Should I try mutating variables and adding a separate variable for each classification and then group_by(classification)?

Sample Rows:

Also would it be possible to use a form of grep for this?


structure(list(Name = structure(c(5L, 1L, 6L, 4L, 3L, 2L), .Label = c("Bard College", 

"Brown University", "Connecticut College", "Dartmouth College", "Landmark College", "St. John's College"), class = "factor"), Location = structure(c(5L, 1L, 6L, 2L, 3L, 4L), .Label = c("ANNANDALE-ON-HUDSON, NY", "HANOVER, NH", "NEW LONDON, CT", "PROVIDENCE, RI", "PUTNEY, VT", "SANTA FE, NM"), class = "factor"), In.State.Tuition = c(50080L, 49906L, 49644L, 49506L, 49350L, 49346L), Out.of.State.Tuition = c(50080L, 49906L, 49644L, 49506L, 49350L, 49346L), Type = structure(c(1L, 1L, 1L, 1L, 1L, 1L), .Label = "Private", class = "factor")), row.names = c(NA, -6L), class = c("tbl_df", "tbl", "data.frame"))

1
The issue is that 'words' is not a column name in your dataset. Not sure which column you are trying. Name is one column that have the 'College' substring. So, insted of 'word', should change it to 'Name'akrun

1 Answers

0
votes

We can collapse with | to create a single string to be used as pattern in str_detect

library(stringr)
library(dplyr)
filter(tibble, str_detect(Name, paste(typeSchool, collapse = "|")))

To make sure that this won't match any substrings, we can use the word boundary (\\b)

filter(tibble, str_detect(Name, paste0("\\b(", paste(typeSchool, collapse = "|"), ")\\b")))

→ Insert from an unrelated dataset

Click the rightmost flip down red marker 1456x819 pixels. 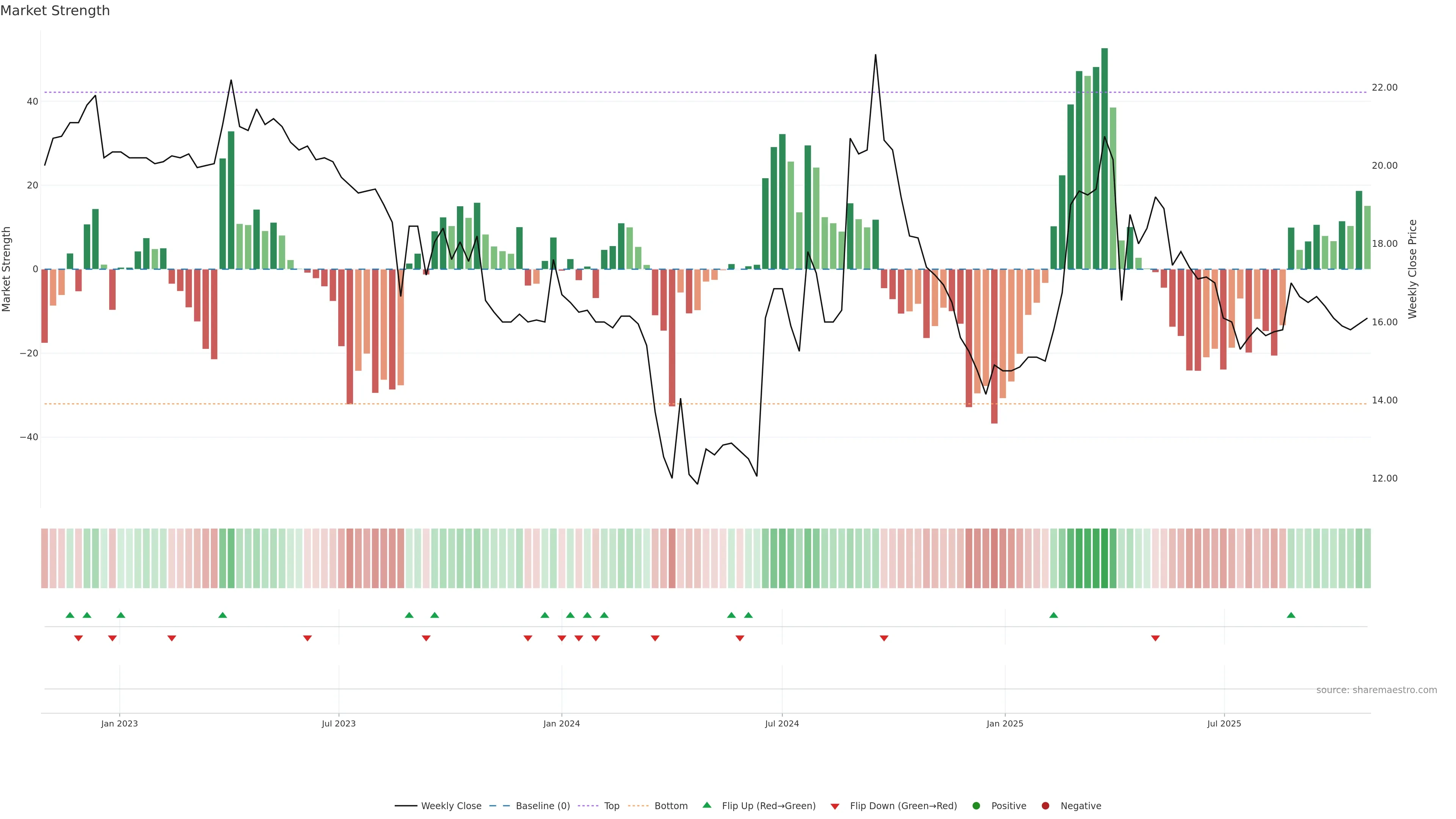pyautogui.click(x=1155, y=638)
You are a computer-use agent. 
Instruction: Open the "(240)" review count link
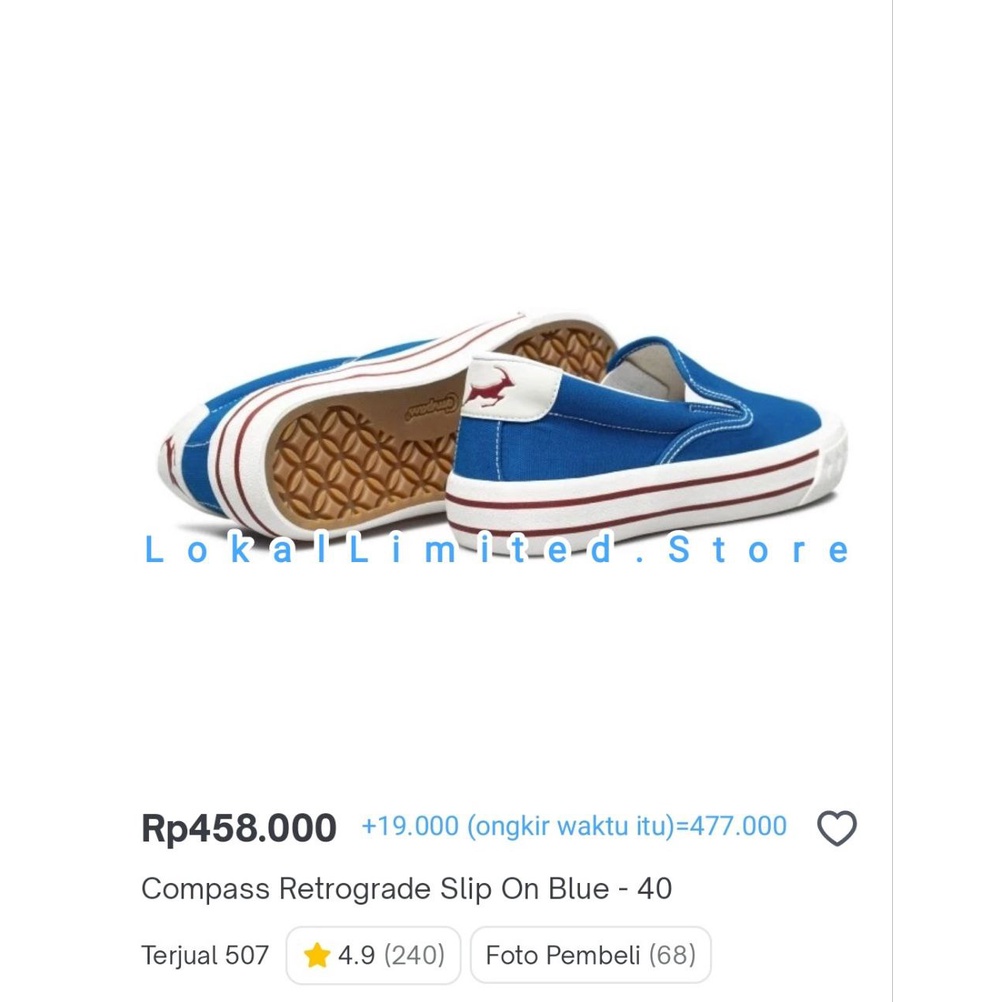click(415, 957)
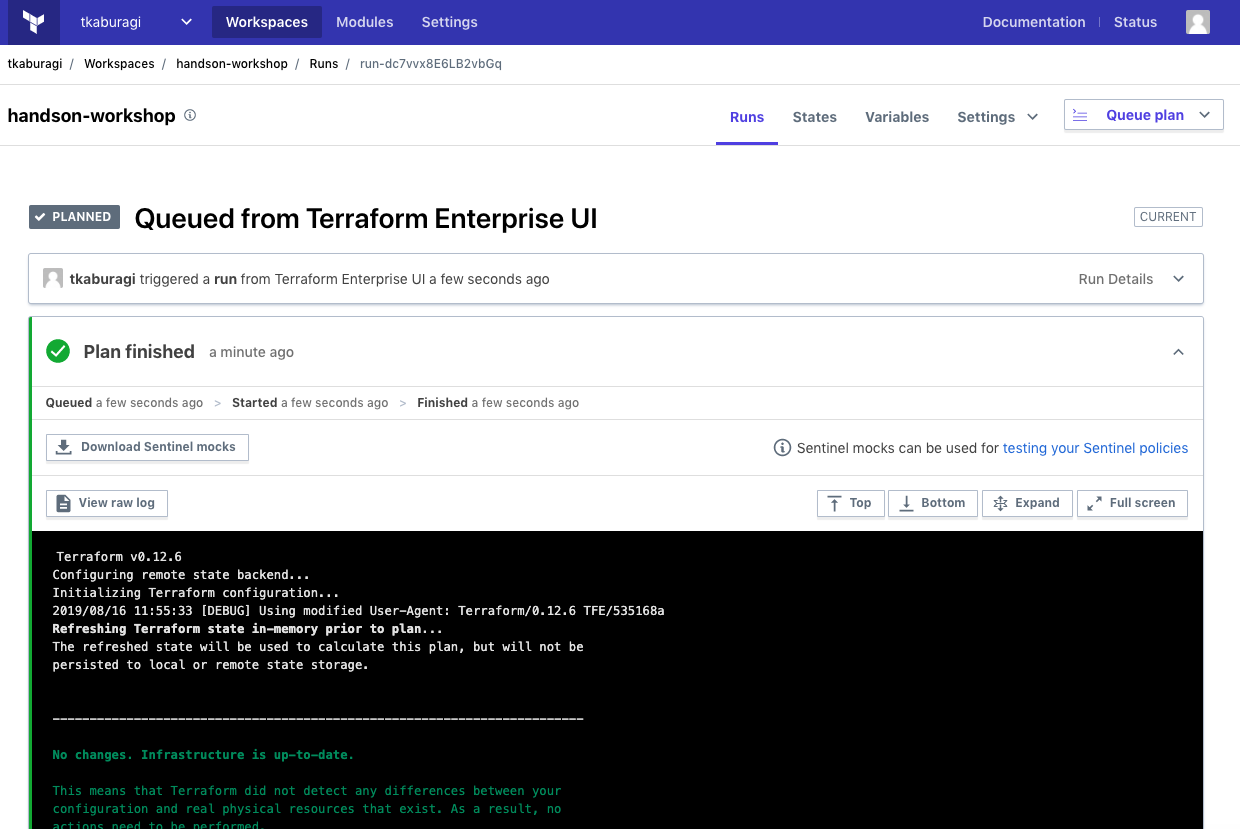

As we are already using stringr, an option is str_c which would be helpful if there are missing values as it returns NA when any value is NA as opposed to paste which will paste the NA also in the string

filter(tibble, str_detect(Name,  str_c(typeSchool, collapse = "|")))

Update

If the intention is to split or create multiple datasets based on the 'typeSchool', we can map over the 'typeSchool', filter the rows based on the substring match to return a list of tibbles

library(purrr)
lst1 <-  map(typeSchool, ~  tibble %>% 
             filter(str_detect(Name, .x)))